Erken sayılabilecek saatte gelenleri gören güvenlikçiler şimdi daha ciddiydiler. AVM’nin ışıl ışıl girişine adım atan aile onları sanki görmemişti. Güvenlikçiler buraya gelenlerin sadece ciddiyeti görmediklerini bildiklerinden pot kırma korkusuyla neredeyse soluk almıyorlardı.
Kendinden emin ayaklar asansörün önüne geldiğinde, katta bekleyen asansörün kapısı açıldı. Yukarı çıktıklarında arabadan iniş sırasına göre ışıltılı seramiklerle kaplı kata ayak bastılar; kadın, yaşlı adam, genç kız, erkek çocuk. Soldan devam ettiler. AVM’nin ışıltısına inat kapkara dekoruyla hemen fark edilen sosyete terzisine ait mağazaya geldiklerinde zile dokundular. Kapıyı açan kadın görevli, konukları öğretilmiş ciddiyetle karşıladı. Dış cephenin aksine içerisi insanı yoracak kadar aydınlıktı. Görevli kadın deri koltukların bulunduğu odaya kadar aileye refakat etti. İçeri girmedi. Sırayla oturdular. Etrafa bakınma fırsatı bulamadan yalnızlıkları sona erdi. Yaşlılığa adım atmaya hazırlanan, saçlarının dökülmeyen kısmını da kazıtmış, göbeğini ustalığını konuşturarak diktiği takım elbiseyle kapatan adam odadakilerin ellerini tek tek sıktı, kadının eline dudaklarını belli belirsiz dokundurdu.

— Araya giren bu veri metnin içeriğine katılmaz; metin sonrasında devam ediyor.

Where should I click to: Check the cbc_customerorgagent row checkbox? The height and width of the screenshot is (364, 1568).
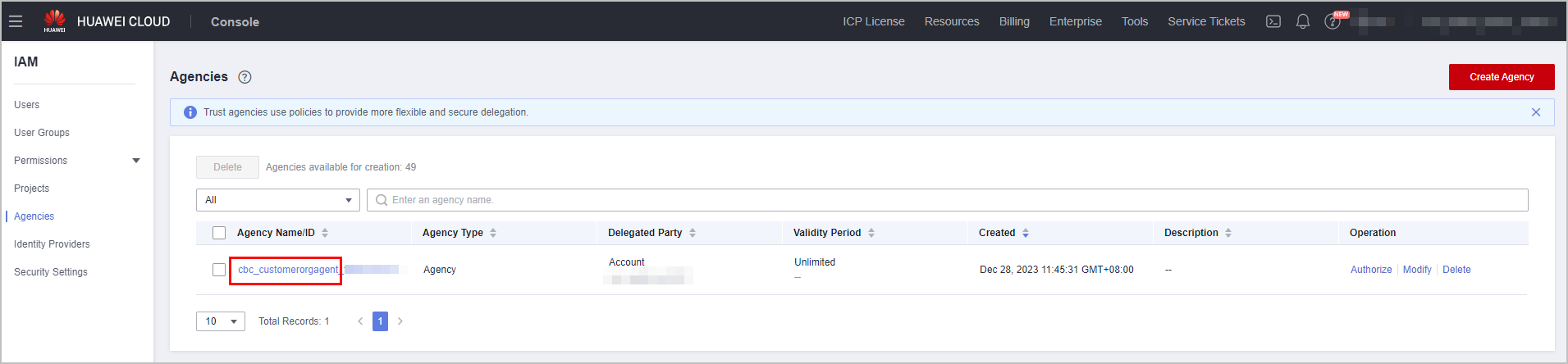coord(219,270)
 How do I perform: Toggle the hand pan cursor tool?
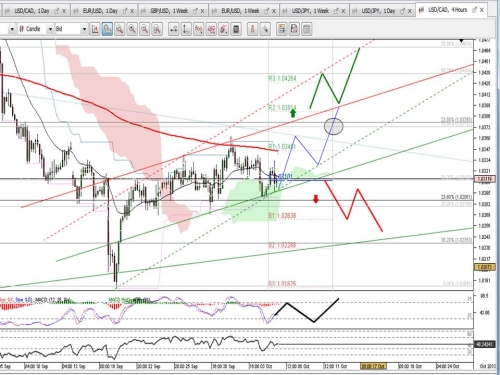(107, 29)
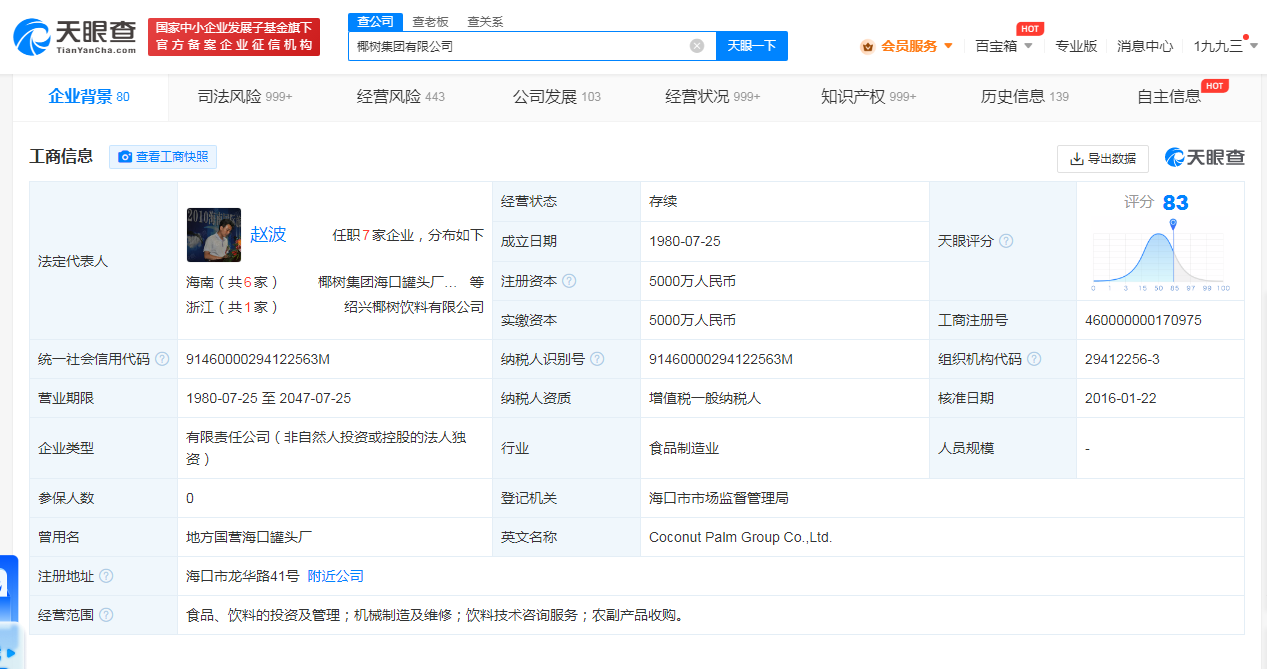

Hâl hatır sorduğunda sadece karşısındaki adam kuru bir teşekkürle yetindi. Diğerlerinden ses çıkmadı. Kadın başını hafifçe öne eğdi, kaldırdı. Meraktan mı yoksa can sıkıntısından mı bilinmez, çocukların gözleri köşe bucak dolaşıyordu. Müşterilerinin zaman sıkışıklığını tahmin eden sosyete terzisi uzatmadan konuya girdi.
“Efendim! Acelenizin farkındayım. Elimden gelen en kısa sürede siparişlerinizi hazırlayacağım. Fakat yine de bana ne kadar zaman verebileceğinizi lütfederseniz…”
“Yarın öğlene kadar?..”
“Yarına yetişmesi mümkün değil beyefendi.”
“Durumun farkındasınız!..”
“Aceleniz olduğunun bilincindeyim. Fakat benden içime sinmeyen bir iş çıkartmamı beklemezsiniz sanırım. Malum, eşiniz hanımefendinin ve sizin ölçüleriniz yıllardır aynı. Sizinkileri yarına yetiştirebiliriz. Fakat genç hanımefendinin ve küçük beyin ölçüleri sürekli değişiyor. Her şeyi sil baştan yapacağız. Takdir edersiniz ki bu da zaman demek. “
“Haklısınız. Ustalığınızdan, sanatınızdan bugüne kadar hiç taviz vermediğinizi biliyorum.”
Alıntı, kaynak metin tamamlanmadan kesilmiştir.